Bemley-Kennedy v. State of Tennessee Department of Human Services et al
ORDER adopting 7 Report and Recommendation for Sua Sponte Dismissal. Signed by Judge Jon Phipps McCalla on 11/27/2017. (McCalla, Jon)
IN THE UNITED STATES DISTRICT COURT
FOR THE WESTERN DISTRICT OF TENNESSEE
STATE OF TENNESSEE DEPARTMENT
OF HUMAN SERVICES, JUVENILE
COURT CLERK OFFICE, and SHELBY
COUNTY DA OFFICE,
Case No. 2:17-cv-2740-JPM-dkv
ORDER ADOPTING THE REPORT AND RECOMMENDATION FOR SUA SPONTE
Before the Court is the Report and Recommendation filed by U.S. Magistrate Judge
Diane K. Vescovo on October 18, 2017. (ECF No. 7.) With respect to Plaintiff Antoinette
Bemley-Kennedy’s claims against the Juvenile Court Clerk’s Office or the State of Tennessee
Department of Human Services, the Magistrate Judge finds that “Bemley-Kennedy has not
alleged whether she has exhausted her administrative remedies with the Tennessee
Department of Human Services. Even if she has, judicial review is not proper in this court
because this court does not have jurisdiction over the distribution of the child support
payments.” (Id. at PageID 22.) With respect to Plaintiff’s claims against the Shelby County
District Attorney’s Office, the Magistrate Judge finds that “Bemley-Kennedy’s allegations are
conclusory and there are no facts from which the court can infer any deprivation of
constitutional rights.” (Id.) Accordingly, the Magistrate Judge recommends that Plaintiff’s
Complaint be dismissed sua sponte pursuant to 28 U.S.C. § 1915(e)(2)(B)(ii) for failure to
state a claim. (Id. at PageID 23.)
On October 23, 2017, Plaintiff filed a letter stating: “I apologize[.] [P]lease leave me
be[.] I am minding my self with no harm intended[.] Thank you and I will follow the rules!”
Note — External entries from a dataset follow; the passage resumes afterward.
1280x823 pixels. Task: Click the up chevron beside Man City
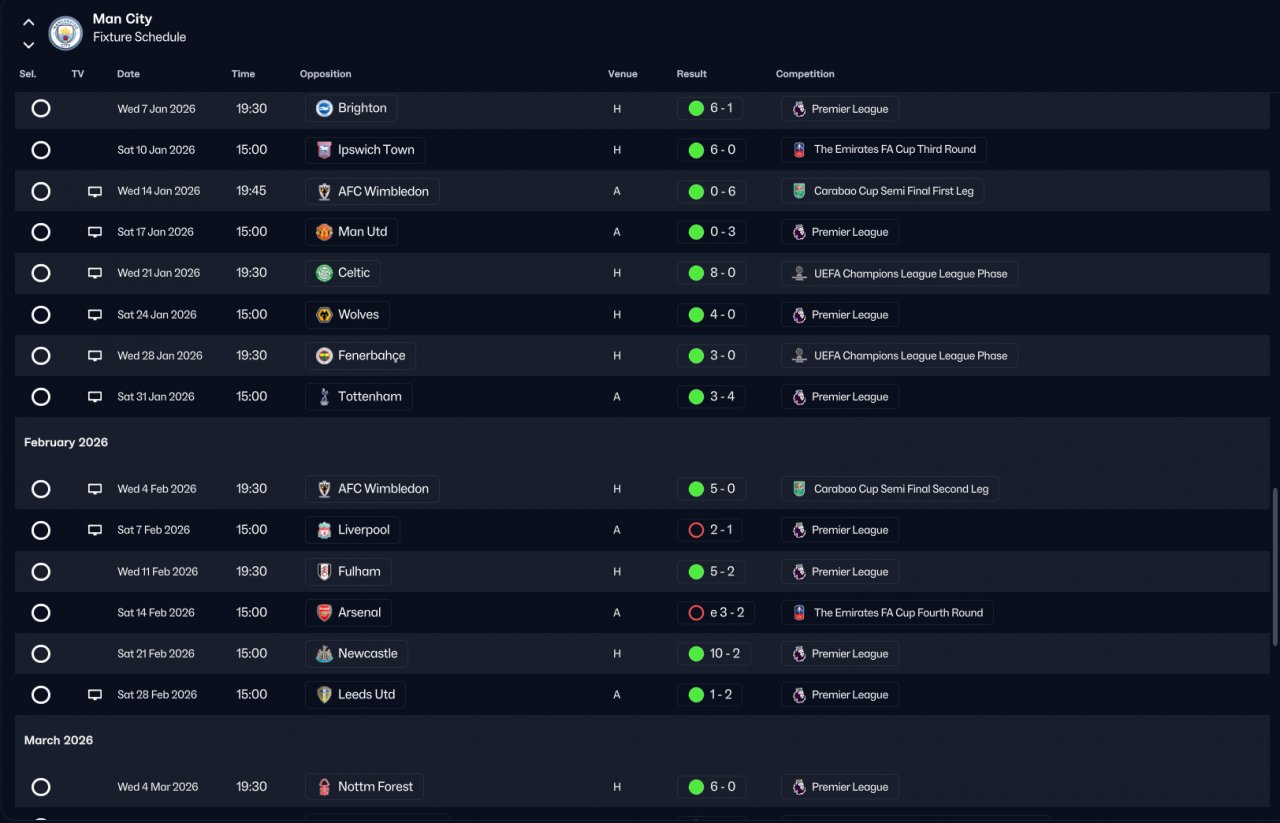point(28,22)
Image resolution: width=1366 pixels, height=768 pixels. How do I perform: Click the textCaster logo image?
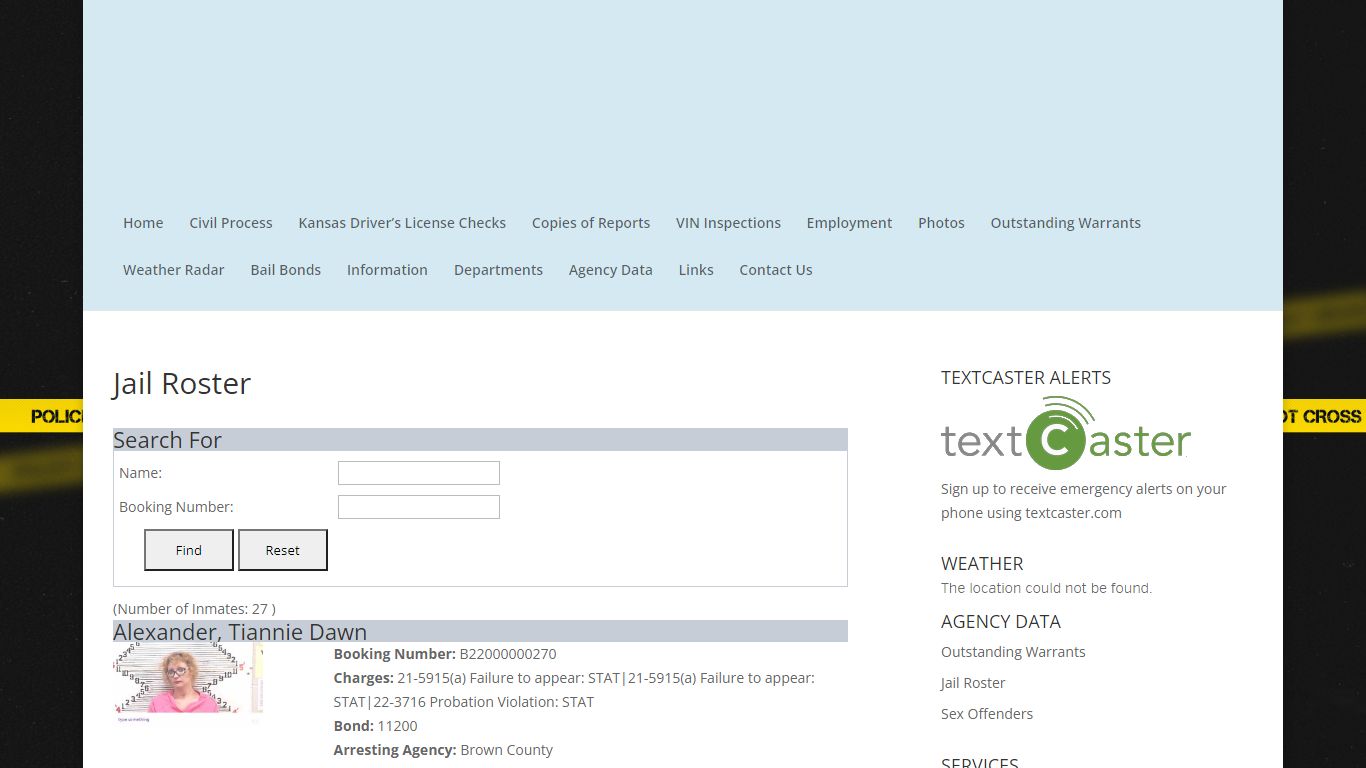[x=1066, y=433]
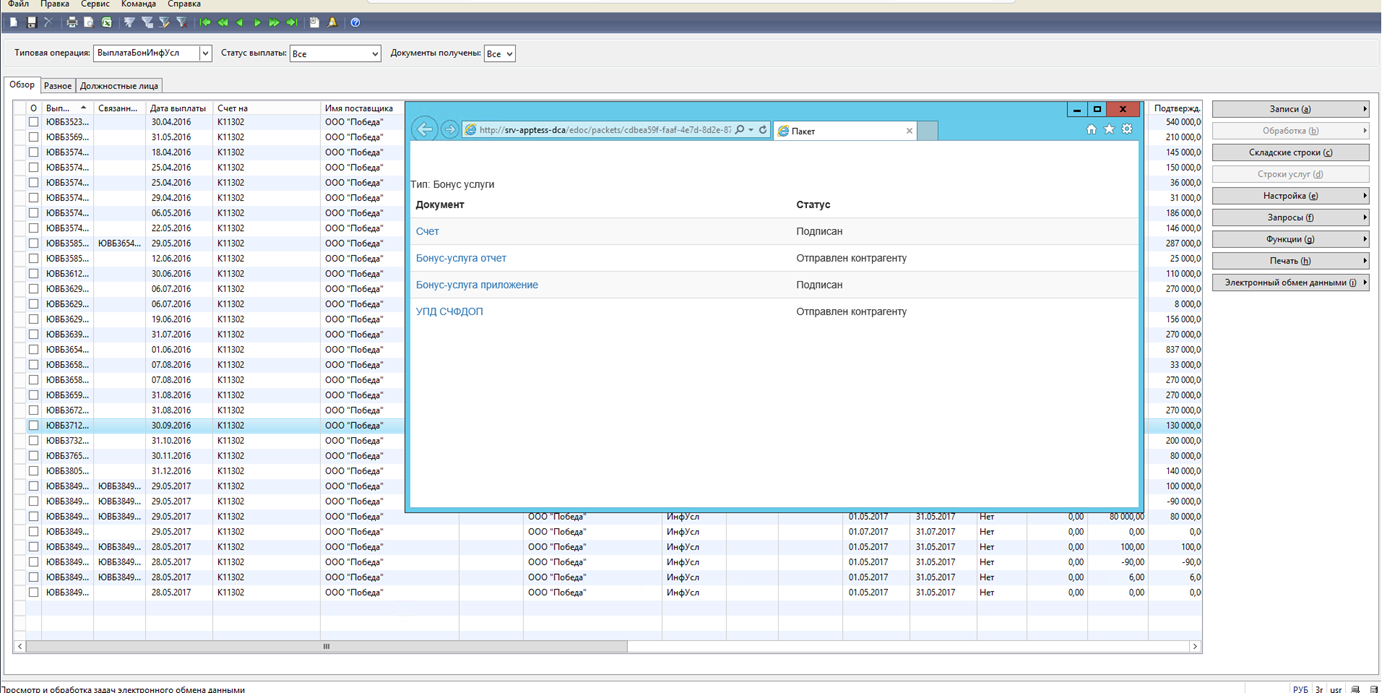Click the Print icon in the toolbar
The height and width of the screenshot is (693, 1382).
[x=72, y=22]
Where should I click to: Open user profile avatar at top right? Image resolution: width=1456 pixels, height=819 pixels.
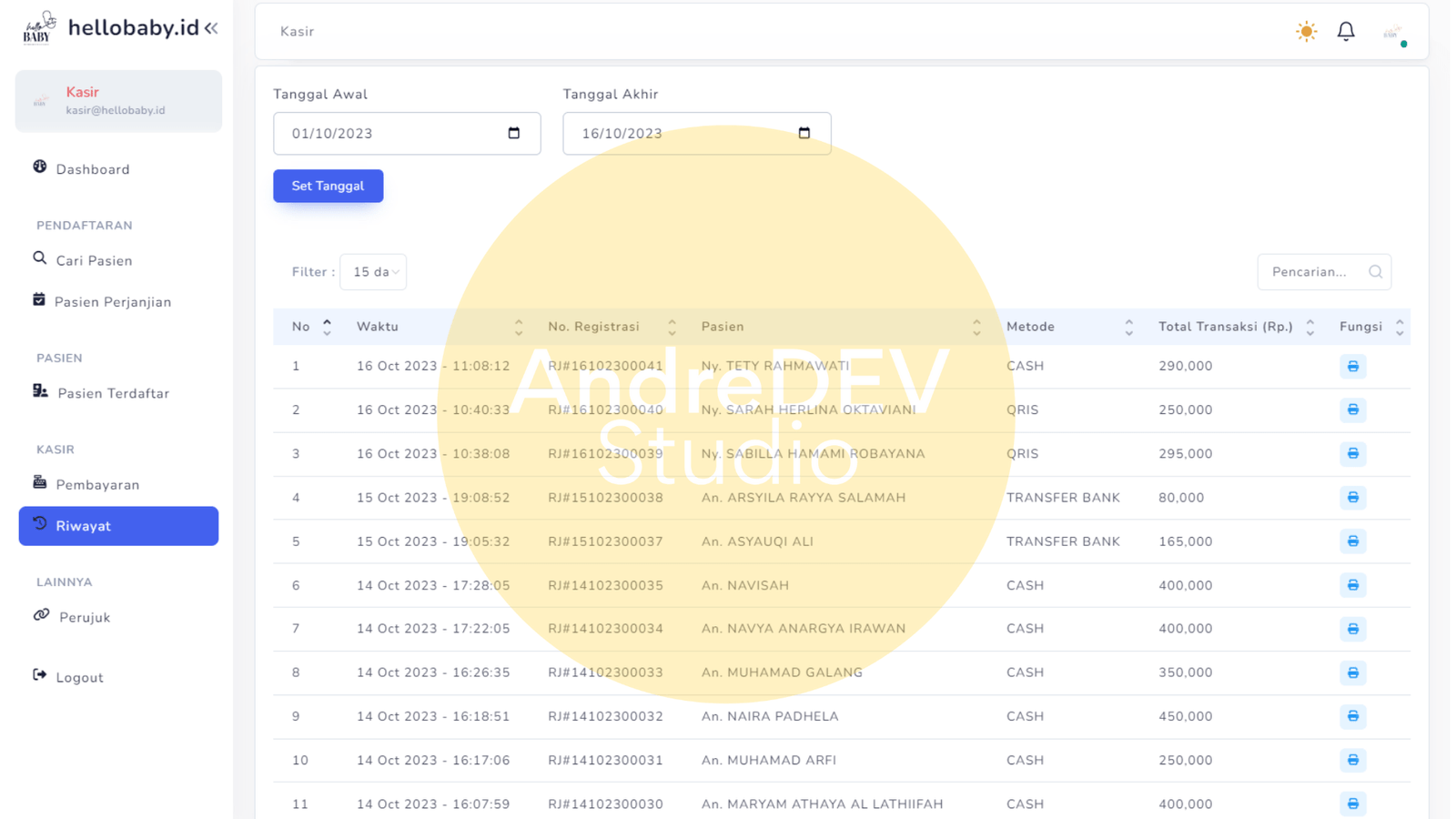click(x=1392, y=34)
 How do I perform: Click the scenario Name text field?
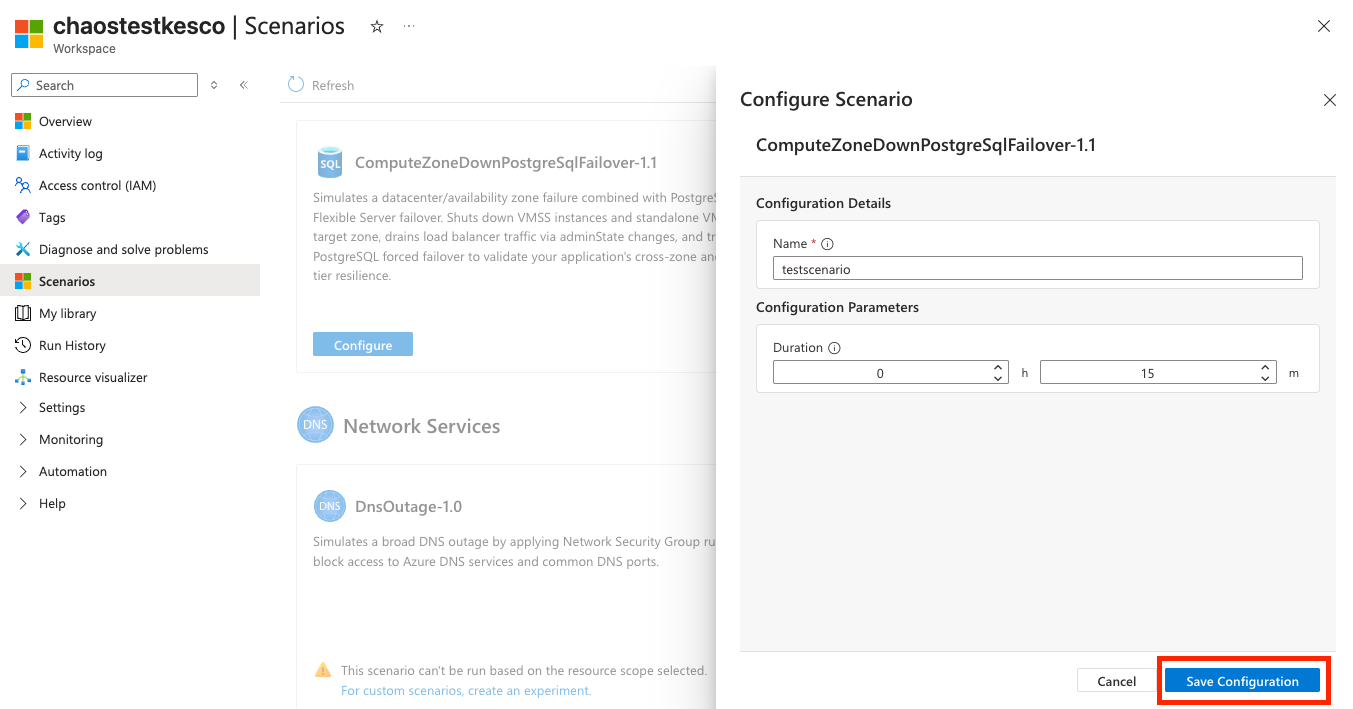pyautogui.click(x=1037, y=268)
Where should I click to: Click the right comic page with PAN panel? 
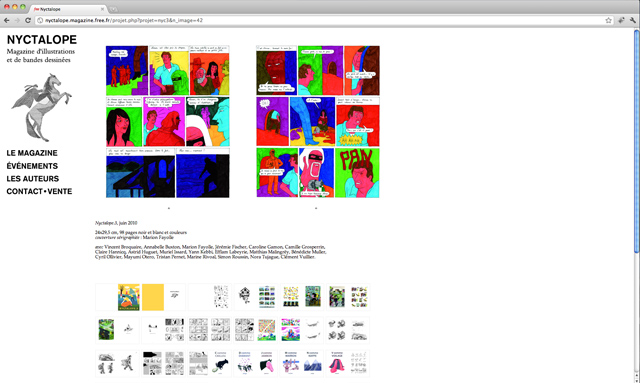(318, 122)
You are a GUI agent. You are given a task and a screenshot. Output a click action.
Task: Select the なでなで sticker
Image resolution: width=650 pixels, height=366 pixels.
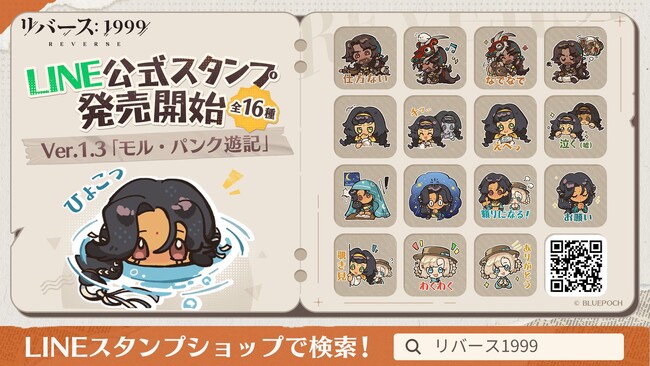(505, 58)
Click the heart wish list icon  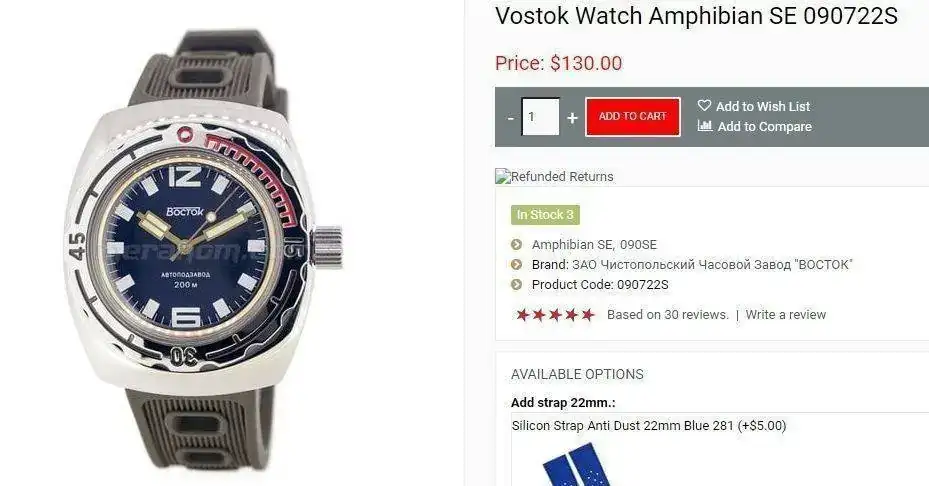pos(704,105)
(See ECF No. 8.) The Court will treat Plaintiff’s letter as an objection to the Report and
“Within 14 days after being served with a copy of the recommended disposition, a
party may serve and file specific written objections to the proposed findings and
recommendations.” Fed. R. Civ. P. 72(b)(2). “When no timely objection is filed, the court
need only satisfy itself that there is no clear error on the face of the record in order to accept
the recommendation.” Fed. R. Civ. P. 72(b) advisory committee note.
When a timely objection has been filed, “[t]he district judge must determine de novo
any part of the magistrate judge’s disposition that has been properly objected to.” Fed. R.
Civ. P. 72(b)(3). The portions of a magistrate judge’s recommendation as to which no
specific objections were filed are reviewed for clear error. See Fed. R. Civ. P. 72(b) advisory
committee notes; Howard v. Sec’y of Health and Human Servs., 932 F.2d 505, 509 (6th Cir.
1991) (noting that when a party makes a general objection, “[t]he district court’s attention is
not focused on any specific issues for review, thereby making the initial reference to the
magistrate useless.”). “A general objection to the entirety of the magistrate’s report has the
same effects as would a failure to object.” Howard, 932 F.2d at 509. Moreover, the “failure
to properly file objections constitutes a waiver of appeal.” See Howard, 932 F.2d at 508
(citing United States v. Walters, 638 F.2d 947, 950 (6th Cir. 1981)).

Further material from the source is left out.